- Instructions for the task -
Reproduce, exactly and in full, only the lines below from the one containing "Open Safari downloads icon" through the one containing "Given: Click the heart icon on 欺诈交易风控 card".

- Records supplied -
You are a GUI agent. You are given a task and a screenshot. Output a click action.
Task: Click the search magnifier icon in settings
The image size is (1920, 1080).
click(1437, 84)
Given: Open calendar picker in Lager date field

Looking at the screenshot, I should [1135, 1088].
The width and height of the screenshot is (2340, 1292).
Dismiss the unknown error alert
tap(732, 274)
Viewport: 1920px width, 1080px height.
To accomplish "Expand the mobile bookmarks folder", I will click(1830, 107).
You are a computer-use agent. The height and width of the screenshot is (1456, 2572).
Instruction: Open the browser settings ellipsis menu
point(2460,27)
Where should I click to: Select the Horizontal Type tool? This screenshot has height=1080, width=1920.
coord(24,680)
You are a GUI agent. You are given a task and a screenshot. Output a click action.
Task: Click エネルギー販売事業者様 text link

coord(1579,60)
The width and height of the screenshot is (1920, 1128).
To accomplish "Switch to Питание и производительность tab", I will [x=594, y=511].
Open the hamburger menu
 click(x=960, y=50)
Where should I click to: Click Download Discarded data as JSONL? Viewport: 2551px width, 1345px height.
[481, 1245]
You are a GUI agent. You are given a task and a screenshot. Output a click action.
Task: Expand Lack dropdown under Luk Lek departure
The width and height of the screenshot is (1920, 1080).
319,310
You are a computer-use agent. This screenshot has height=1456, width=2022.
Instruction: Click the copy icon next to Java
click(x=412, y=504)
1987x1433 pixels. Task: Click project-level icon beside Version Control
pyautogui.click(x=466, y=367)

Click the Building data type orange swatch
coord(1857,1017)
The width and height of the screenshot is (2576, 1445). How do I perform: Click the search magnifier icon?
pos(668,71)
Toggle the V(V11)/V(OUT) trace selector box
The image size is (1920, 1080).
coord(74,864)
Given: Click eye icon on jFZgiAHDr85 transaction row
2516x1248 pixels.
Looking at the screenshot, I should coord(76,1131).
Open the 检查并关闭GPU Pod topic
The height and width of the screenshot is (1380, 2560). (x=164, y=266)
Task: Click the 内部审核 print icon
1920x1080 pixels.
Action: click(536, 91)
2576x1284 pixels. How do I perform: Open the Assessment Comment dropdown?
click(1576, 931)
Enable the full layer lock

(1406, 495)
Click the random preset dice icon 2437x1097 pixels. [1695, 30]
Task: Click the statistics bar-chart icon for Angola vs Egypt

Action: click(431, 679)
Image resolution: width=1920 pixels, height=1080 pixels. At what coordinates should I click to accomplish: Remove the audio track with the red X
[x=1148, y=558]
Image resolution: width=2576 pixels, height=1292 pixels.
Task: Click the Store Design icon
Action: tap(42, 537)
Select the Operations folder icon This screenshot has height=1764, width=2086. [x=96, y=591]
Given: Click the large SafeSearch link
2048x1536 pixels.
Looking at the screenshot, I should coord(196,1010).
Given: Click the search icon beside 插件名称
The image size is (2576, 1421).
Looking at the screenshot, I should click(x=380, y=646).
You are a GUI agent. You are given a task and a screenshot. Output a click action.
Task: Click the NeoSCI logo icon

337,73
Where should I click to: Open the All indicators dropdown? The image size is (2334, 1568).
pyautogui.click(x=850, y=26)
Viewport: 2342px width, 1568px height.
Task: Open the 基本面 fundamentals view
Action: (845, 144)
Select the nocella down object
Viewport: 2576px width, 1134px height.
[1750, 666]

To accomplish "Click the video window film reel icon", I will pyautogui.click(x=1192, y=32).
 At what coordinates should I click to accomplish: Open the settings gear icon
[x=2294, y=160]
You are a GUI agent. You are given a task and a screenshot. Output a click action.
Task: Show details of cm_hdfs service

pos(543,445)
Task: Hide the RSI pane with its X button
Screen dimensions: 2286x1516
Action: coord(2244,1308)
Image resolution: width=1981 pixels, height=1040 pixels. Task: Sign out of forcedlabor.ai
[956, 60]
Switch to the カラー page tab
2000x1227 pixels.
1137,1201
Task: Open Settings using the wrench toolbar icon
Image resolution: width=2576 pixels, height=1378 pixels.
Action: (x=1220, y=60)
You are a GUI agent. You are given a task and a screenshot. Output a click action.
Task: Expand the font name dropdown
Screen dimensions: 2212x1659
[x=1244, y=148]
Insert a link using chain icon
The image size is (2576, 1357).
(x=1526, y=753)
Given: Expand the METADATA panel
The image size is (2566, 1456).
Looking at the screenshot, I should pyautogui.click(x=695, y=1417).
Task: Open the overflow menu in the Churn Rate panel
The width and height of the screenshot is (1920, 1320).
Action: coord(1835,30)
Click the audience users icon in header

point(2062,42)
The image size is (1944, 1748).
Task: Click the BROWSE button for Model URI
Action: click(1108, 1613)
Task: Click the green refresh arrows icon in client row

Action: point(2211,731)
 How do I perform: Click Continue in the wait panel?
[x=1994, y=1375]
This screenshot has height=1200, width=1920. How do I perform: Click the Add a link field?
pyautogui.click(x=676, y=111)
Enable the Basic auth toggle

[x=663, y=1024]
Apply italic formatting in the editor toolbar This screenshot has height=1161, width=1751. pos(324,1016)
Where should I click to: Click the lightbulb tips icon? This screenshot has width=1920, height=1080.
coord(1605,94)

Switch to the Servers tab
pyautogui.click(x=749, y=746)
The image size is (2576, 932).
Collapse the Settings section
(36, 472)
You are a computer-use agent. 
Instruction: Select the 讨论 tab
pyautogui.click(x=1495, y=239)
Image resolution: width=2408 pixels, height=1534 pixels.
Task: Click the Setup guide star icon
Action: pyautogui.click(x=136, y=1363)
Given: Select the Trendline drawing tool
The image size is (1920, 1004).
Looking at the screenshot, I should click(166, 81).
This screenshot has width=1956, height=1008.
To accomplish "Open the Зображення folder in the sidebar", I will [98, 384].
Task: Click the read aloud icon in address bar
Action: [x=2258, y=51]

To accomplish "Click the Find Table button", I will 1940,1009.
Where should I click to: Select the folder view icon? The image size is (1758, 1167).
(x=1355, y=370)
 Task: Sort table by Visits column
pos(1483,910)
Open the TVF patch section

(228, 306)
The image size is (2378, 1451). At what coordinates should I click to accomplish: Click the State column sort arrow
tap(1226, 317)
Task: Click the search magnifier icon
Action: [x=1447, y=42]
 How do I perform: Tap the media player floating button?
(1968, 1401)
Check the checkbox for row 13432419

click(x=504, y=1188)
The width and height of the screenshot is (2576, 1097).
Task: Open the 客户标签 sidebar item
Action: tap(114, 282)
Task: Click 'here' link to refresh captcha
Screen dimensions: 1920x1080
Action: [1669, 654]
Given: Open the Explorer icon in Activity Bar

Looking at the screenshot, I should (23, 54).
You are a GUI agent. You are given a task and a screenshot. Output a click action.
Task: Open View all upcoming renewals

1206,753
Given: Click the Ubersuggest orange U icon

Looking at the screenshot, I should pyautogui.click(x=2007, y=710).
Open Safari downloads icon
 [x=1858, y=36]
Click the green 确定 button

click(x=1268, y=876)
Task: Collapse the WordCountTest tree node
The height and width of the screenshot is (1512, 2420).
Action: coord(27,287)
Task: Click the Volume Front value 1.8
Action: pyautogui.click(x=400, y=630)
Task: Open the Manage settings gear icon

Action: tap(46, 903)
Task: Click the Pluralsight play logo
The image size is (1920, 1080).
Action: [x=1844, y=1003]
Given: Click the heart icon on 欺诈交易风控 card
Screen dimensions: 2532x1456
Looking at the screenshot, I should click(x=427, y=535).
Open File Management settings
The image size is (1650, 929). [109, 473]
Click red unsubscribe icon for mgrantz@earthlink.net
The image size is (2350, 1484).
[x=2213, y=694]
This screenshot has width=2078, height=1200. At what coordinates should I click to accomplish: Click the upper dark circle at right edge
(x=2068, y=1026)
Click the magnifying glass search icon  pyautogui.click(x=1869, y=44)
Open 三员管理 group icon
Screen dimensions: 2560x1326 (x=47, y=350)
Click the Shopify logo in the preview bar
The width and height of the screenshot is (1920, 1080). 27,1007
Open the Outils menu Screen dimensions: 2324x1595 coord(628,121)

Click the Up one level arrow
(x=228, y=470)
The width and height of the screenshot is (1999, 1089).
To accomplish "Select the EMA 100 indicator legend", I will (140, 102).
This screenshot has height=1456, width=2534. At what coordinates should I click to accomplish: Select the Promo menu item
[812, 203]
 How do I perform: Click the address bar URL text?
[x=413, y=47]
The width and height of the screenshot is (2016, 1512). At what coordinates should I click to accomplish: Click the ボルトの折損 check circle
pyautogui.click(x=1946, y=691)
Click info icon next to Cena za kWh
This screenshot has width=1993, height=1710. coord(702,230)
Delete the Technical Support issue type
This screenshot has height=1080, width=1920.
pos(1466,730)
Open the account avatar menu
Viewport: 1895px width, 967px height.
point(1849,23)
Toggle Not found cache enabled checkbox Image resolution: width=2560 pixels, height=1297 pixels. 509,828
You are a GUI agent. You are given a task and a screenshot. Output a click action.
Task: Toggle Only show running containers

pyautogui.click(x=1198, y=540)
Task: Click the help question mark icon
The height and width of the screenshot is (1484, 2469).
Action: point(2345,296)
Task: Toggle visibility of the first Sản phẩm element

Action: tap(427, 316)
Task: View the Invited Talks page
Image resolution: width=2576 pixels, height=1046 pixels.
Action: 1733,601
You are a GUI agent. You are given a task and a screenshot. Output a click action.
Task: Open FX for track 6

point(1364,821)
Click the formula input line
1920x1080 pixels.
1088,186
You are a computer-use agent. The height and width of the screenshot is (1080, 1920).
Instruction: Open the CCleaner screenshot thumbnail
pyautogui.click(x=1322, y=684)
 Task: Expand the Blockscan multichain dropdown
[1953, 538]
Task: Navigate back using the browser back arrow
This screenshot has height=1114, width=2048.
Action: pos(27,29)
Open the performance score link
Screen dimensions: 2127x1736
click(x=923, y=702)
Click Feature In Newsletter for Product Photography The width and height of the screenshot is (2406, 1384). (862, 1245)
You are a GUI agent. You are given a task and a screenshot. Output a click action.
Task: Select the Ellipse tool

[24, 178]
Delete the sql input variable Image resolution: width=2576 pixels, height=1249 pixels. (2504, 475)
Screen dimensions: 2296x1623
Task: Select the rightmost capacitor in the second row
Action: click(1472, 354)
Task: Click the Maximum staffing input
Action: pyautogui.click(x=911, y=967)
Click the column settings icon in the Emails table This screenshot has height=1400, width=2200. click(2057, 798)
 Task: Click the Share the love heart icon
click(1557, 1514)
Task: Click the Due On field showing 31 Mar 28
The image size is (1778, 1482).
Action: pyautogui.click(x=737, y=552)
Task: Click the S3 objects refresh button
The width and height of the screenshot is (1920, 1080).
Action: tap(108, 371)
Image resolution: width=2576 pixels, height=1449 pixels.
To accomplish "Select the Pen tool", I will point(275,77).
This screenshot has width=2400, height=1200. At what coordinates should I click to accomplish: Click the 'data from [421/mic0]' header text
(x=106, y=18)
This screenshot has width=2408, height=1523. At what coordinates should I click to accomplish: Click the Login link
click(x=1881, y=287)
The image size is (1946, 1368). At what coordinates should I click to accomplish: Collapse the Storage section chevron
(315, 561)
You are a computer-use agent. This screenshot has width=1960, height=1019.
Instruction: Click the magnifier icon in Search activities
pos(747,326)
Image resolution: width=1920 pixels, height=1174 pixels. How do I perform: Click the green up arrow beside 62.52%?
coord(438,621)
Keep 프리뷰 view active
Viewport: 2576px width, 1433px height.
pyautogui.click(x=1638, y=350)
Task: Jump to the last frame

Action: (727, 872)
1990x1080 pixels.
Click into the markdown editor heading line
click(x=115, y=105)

- Completed exercise -
Open Safari downloads icon
 [x=1858, y=36]
Click the green 确定 button

click(x=1268, y=876)
Task: Collapse the WordCountTest tree node
The height and width of the screenshot is (1512, 2420).
Action: coord(27,287)
Task: Click the Volume Front value 1.8
Action: pyautogui.click(x=400, y=630)
Task: Open the Manage settings gear icon

Action: tap(46, 903)
Task: Click the Pluralsight play logo
The image size is (1920, 1080).
Action: [x=1844, y=1003]
Given: Click the heart icon on 欺诈交易风控 card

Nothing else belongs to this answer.